### WHAT TO PRODUCE
Would you transcribe the whole listing exactly, minus its pictures?

### INFORMATION GIVEN
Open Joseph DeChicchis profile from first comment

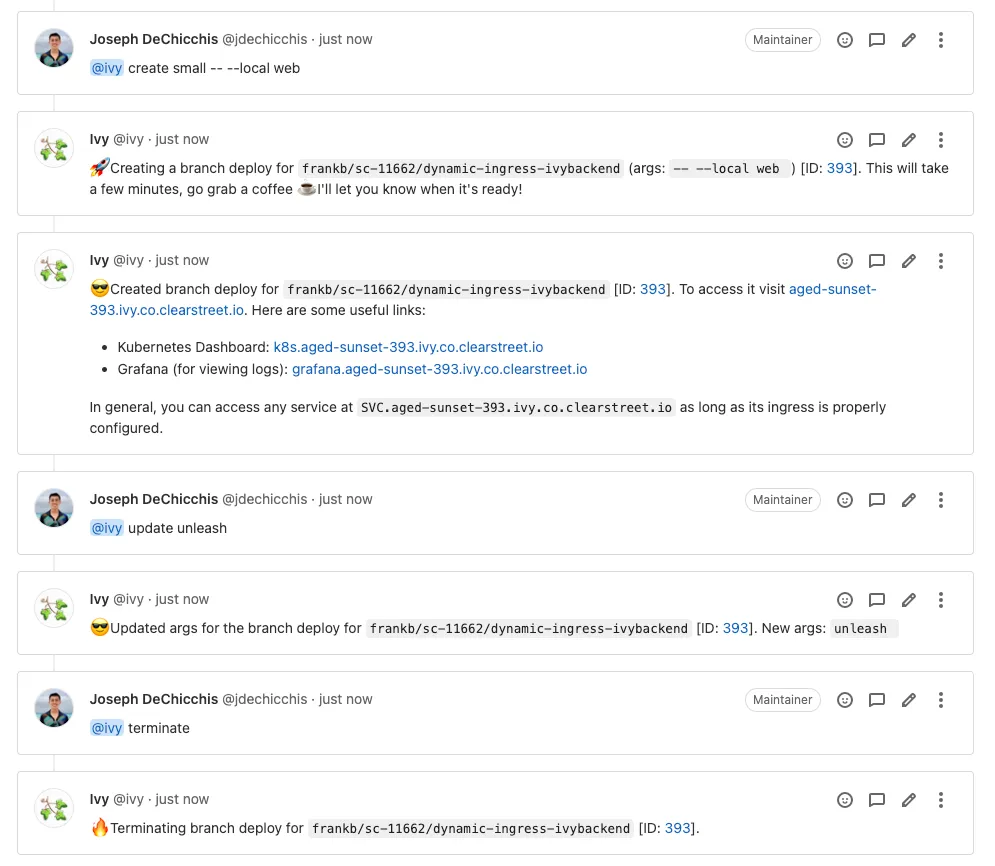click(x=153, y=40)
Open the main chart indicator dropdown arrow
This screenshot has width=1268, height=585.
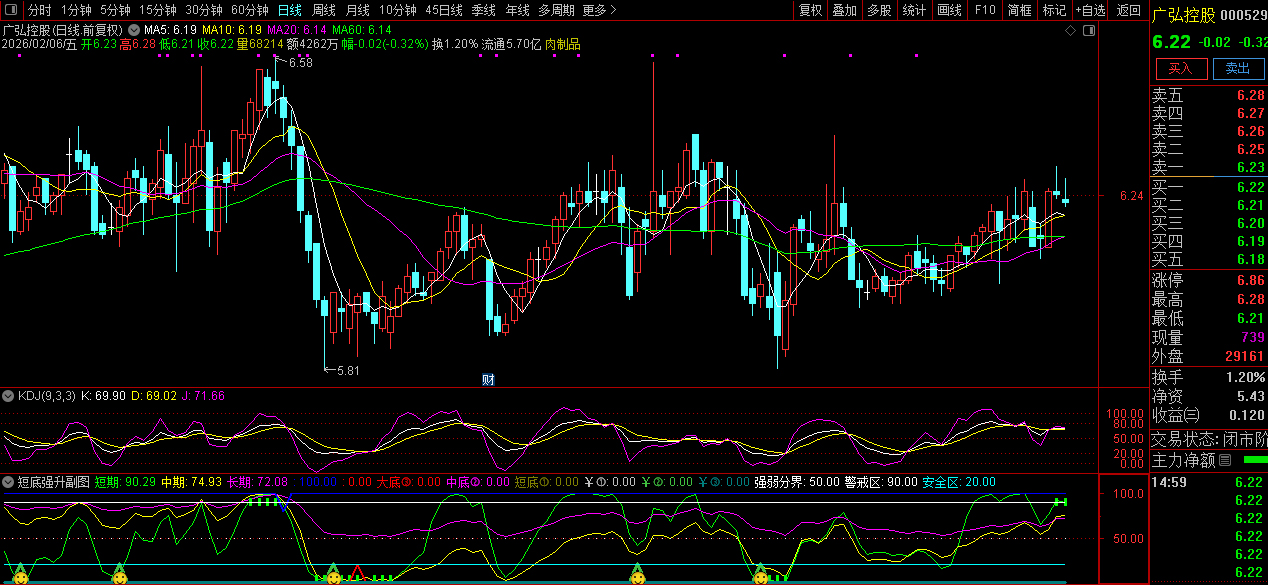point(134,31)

### OUTPUT OF THE TASK
Open Joseph DeChicchis profile from first comment

click(x=153, y=40)
Open the main chart indicator dropdown arrow
This screenshot has width=1268, height=585.
point(134,31)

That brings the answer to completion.